-- What to work on --
Please restate each line of the data that follows word for word, skipping any image.

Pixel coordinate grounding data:
------
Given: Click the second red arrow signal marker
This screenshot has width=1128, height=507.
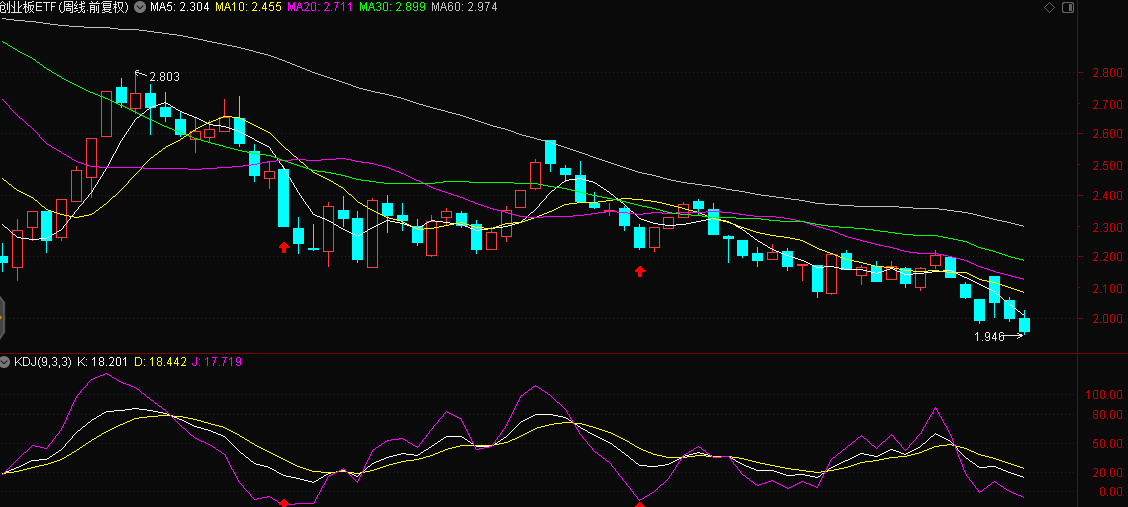Looking at the screenshot, I should click(x=640, y=270).
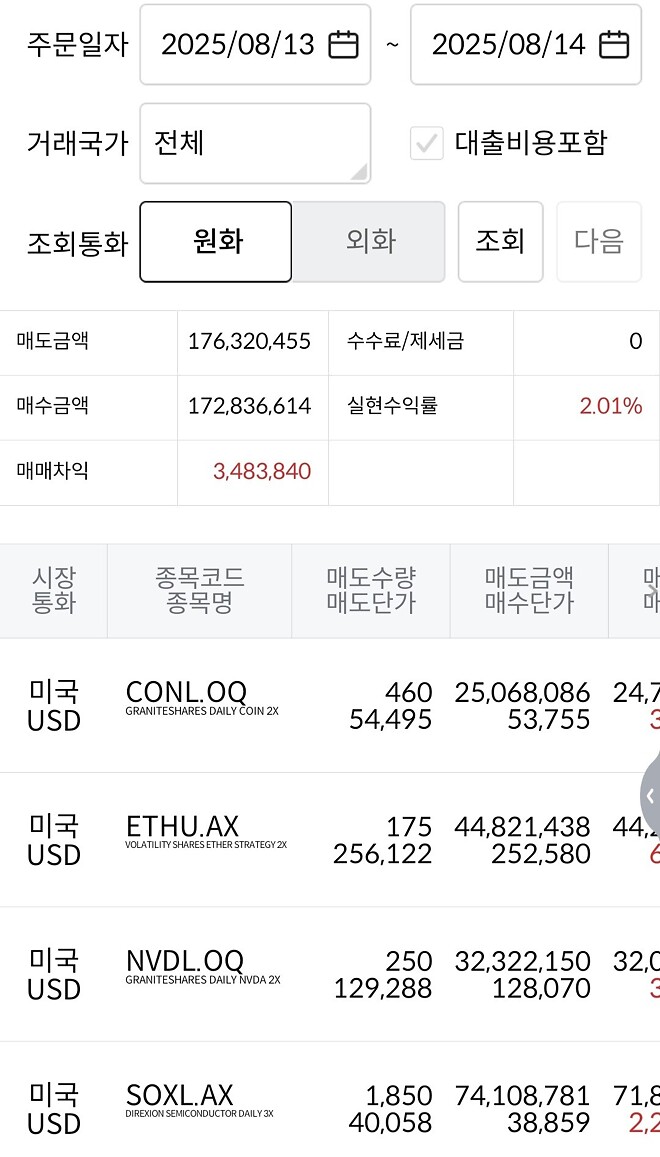Viewport: 660px width, 1157px height.
Task: Select the 원화 currency option
Action: 214,241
------
-- Output for this task --
Given: Click the second red arrow signal marker
This screenshot has width=1128, height=507.
Looking at the screenshot, I should click(x=640, y=270).
Viewport: 660px width, 1157px height.
Task: Select the 원화 currency option
Action: 214,241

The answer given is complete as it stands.